As consequências do acidente foram devastadoras para a vítima, que passou a sofrer de crises convulsivas, alucinações audiovisuais, déficit cognitivo e dificuldades de aprendizado. A mulher ficou totalmente incapacitada para o trabalho e para a vida civil, necessitando de acompanhamento neurológico vitalício e auxílio de terceiros para realizar tarefas básicas do dia a dia.
A ação judicial, iniciada logo após o acidente, enfrentou diversas etapas e obstáculos ao longo dos anos. A decisão de primeira instância, proferida em 18 de abril de 2023 pelo juiz Roberto José Lima Costa, da 2ª Vara de Relações de Consumo de Salvador, reconheceu a responsabilidade da empresa de ônibus e do motorista, condenando-os ao pagamento de R$ 130 mil por danos morais, acrescidos de correção monetária e juros, além de pensão mensal vitalícia no valor de um salário mínimo, devida desde a data do acidente.

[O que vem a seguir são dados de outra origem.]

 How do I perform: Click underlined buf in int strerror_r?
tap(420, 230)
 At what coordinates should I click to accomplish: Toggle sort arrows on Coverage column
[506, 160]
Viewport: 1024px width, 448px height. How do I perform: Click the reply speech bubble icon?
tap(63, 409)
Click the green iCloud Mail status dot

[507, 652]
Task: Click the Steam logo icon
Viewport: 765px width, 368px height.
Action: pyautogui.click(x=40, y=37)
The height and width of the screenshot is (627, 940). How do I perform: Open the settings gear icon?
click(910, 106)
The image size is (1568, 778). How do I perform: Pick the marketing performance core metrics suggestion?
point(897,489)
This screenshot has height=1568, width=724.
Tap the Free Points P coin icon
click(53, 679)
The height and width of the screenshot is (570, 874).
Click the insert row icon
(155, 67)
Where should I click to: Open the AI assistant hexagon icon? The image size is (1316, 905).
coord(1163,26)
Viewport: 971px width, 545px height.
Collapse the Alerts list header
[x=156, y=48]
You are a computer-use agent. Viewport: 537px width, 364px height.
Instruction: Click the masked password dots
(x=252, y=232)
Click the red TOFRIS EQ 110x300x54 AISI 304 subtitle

A empresa Ilha Tropical Transportes Ltda. recorreu da decisão, mas o Tribunal de Justiça da Bahia (TJBA) manteve a condenação em todos os seus termos. A decisão da Primeira Câmara Cível, proferida em fevereiro de 2025, destacou a responsabilidade objetiva da empresa de transporte público e a gravidade das sequelas sofridas pela vítima.
"Nesse diapasão, não há dúvida de que restou configurado o dano moral em virtude da dor e do sofrimento suportado pela apelada por ocasião do acidente, mormente diante da sua proporção, uma vez que a lesão cerebral decorrente do traumatismo crânio encefálico sofrido ocasionou sequela mental, ficando a autora total e permanentemente incapaz, necessitando de acompanhamento neurológico vitalício, bem assim do auxílio de terceiros para controle, vigilância e assistência, não sendo crível entender que tais eventos experimentados devam ser considerados como mero aborrecimento cotidiano”, escreveu o relator do caso, desembargador Paulo Jorge.